🤖 AI Summary
This work proposes HyenaRec, a novel sequence recommendation model that addresses the high computational complexity and the trade-off between efficiency and accuracy in existing attention-based approaches when handling long user histories. By introducing Legendre orthogonal polynomial-parameterized convolutional kernels into recommender systems for the first time, HyenaRec integrates a gating mechanism with Hyena operators to construct a hybrid architecture with linear complexity. This design effectively captures both short- and long-term user behavioral patterns. The proposed method significantly enhances representational capacity and inference efficiency on sparse, long sequences, outperforming state-of-the-art baselines across multiple real-world datasets. Notably, HyenaRec achieves up to a 6× speedup in training while maintaining high recommendation accuracy, particularly in long-sequence scenarios.
📝 Abstract
Sequential recommendation models, particularly those based on attention, achieve strong accuracy but incur quadratic complexity, making long user histories prohibitively expensive. Sub-quadratic operators such as Hyena provide efficient alternatives in language modeling, but their potential in recommendation remains underexplored.
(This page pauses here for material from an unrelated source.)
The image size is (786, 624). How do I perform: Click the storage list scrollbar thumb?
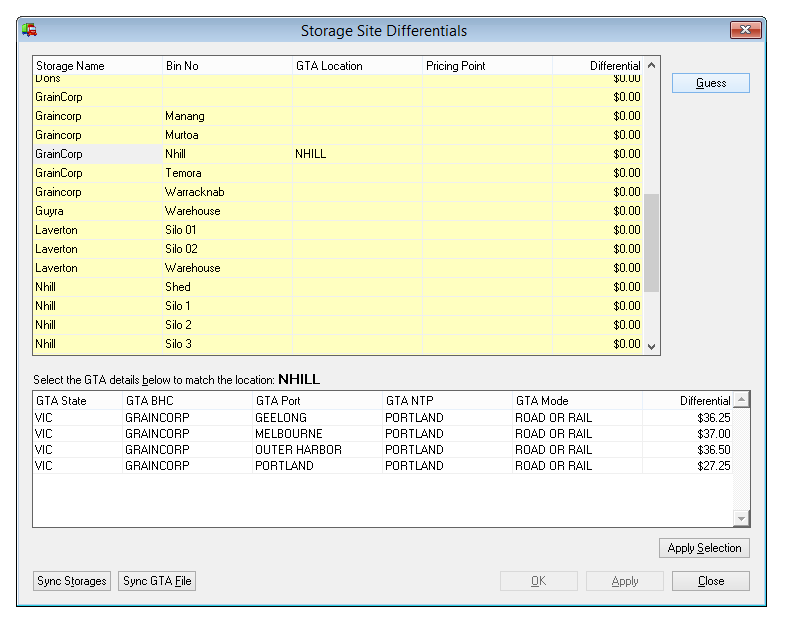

We argue that Hyena faces challenges in recommendation due to limited representation capacity on sparse, long user sequences. To address these challenges, we propose HyenaRec, a novel sequential recommender that integrates polynomial-based kernel parameterization with gated convolutions. Specifically, we design convolutional kernels using Legendre orthogonal polynomials, which provides a smooth and compact basis for modeling long-term temporal dependencies. A complementary gating mechanism captures fine-grained short-term behavioral bursts, yielding a hybrid architecture that balances global temporal evolution with localized user interests under sparse feedback. This construction enhances expressiveness while scaling linearly with sequence length. Extensive experiments on multiple real-world datasets demonstrate that HyenaRec consistently outperforms Attention-, Recurrent-, and other baselines in ranking accuracy. Moreover, it trains significantly faster (up to 6x speedup), with particularly pronounced advantages on long-sequence scenarios where efficiency is maintained without sacrificing accuracy. These results highlight polynomial-based kernel parameterization as a principled and scalable alternative to attention for sequential recommendation.